All users can access daily performance data to drive instruction, and a TLP recommendations engine can provide content suggestions that accommodate learner preferences and needs.

Tapping Standards

• Common Cartridge integration is a good choice when materials are likely to include content, assignments, feedback, grades, quiz material, additional interactive resources, whiteboard files, electronic publications and other materials that require data capture and storage inside a district learning management system. In this type of integration, all content is packaged and imported into a platform or LMS library.

The Common Cartridge package provides the ability to chunk instructional material as discrete objects that users can find and link; and specify media, grade level, object type, rights by user level, content provider name, supporting metadata description of objects and alignment to standards.

• Thin Common Cartridge is a newer version of Common Cartridge that enables an LMS or platform to ingest a content manifest (much like a table of contents or index of content) and include Learning Tools Interoperability– compatible links with metadata to obtain direct access to specific sections of the content.

In a TCC package, digital content resides on a vendor’s servers but can be recalled automatically through an LMS via search. TCC provides most of the benefits of CC and is easier to implement.

• LTI validates user identification; essentially, it provides access. Versions higher than 1.0 provide bidirectional integration, enabling the return of outcomes (grades) to a learning system or platform. It is the best integration option for reference, supplemental or research material; sequential systems; streaming services; and adaptive learning applications.

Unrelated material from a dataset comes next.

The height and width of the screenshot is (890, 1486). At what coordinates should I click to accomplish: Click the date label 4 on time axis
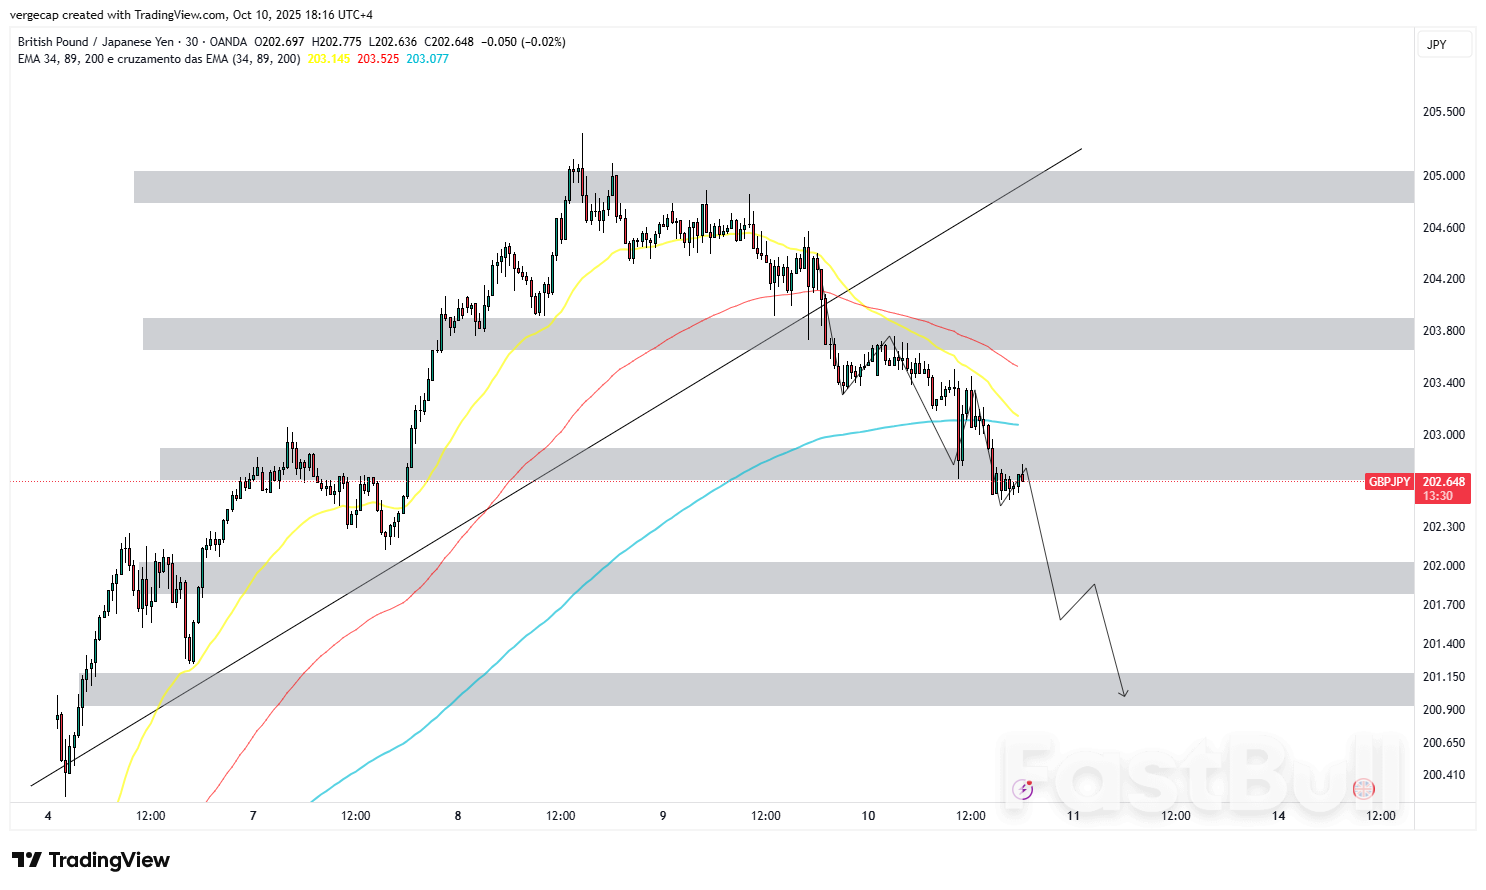tap(48, 816)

The development effort required to enable LTI integration is minimal, and in many cases LTI can be enabled within days or even hours. The advantage for content publishers is that the same LTI integration can be used for different platforms at a fraction of the cost of other single sign-on solutions.

• IMS OneRoster is IMS Global’s most recent standard. In order to limit LTI access to only those users for whom a district purchases digital material (for example, all ninth graders, or all K–5 grades), vendors need student data. OneRoster addresses the need to limit access by uploading roster information onto a publisher’s content provider platform (or LTI provider). The LTI provider matches a user’s unique identifier with that in the LTI or CC consumer package.

OneRoster provides one simple specification that districts can require and vendors can adopt for minimal cost or effort, in stark contrast with traditional roster processes that may cost hundreds of thousands of dollars, depending on a district’s size.

When evaluating a teaching and learning system or platform, districts should confirm that they are purchasing a system that is an IMS Global Standards–certified LTI consumer. Ideally, districts should select a system certified to provide CC and TCC packages in addition to LTI because these first two integrations are required to set up users with the ability to perform searches by topics and standards in the system library.